━━ Source material

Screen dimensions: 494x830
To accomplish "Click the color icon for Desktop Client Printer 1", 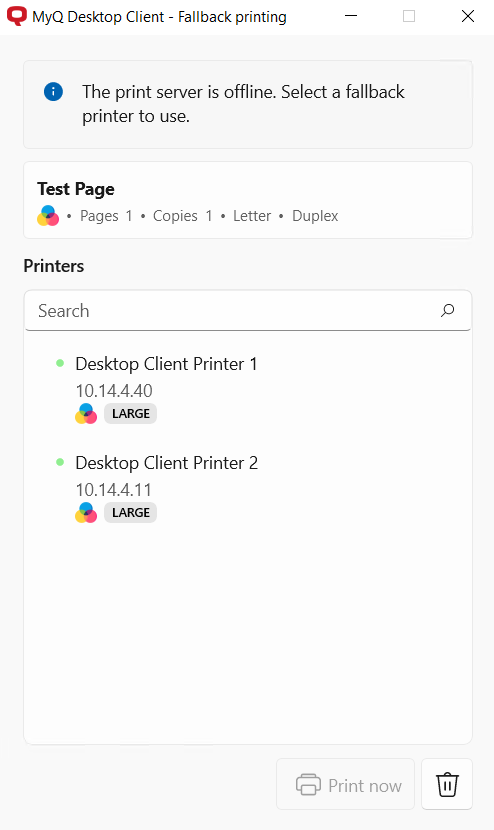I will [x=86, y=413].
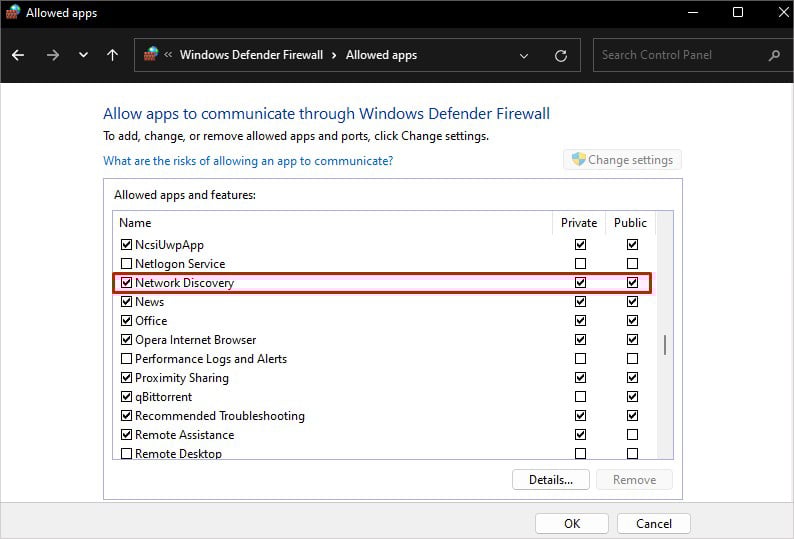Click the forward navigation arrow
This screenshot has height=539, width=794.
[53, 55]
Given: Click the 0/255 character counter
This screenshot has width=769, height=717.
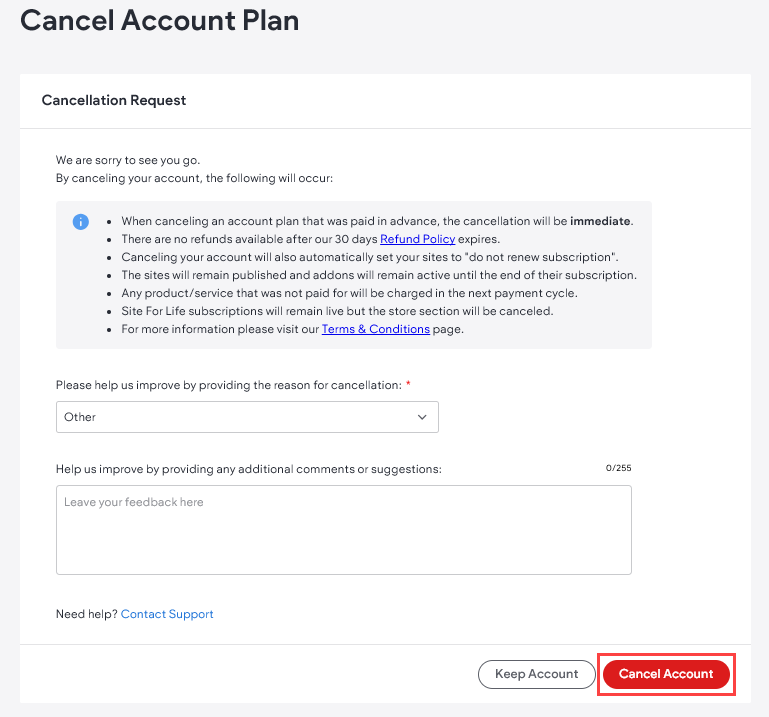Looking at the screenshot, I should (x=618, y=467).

━━━━

:: Brief ::
Return the line containing "Given: Click the 0/255 character counter" and every line after it through the end of the records above, exactly and nothing else, but not the pictures.

:: Task solution ::
Given: Click the 0/255 character counter
This screenshot has width=769, height=717.
Looking at the screenshot, I should (x=618, y=467).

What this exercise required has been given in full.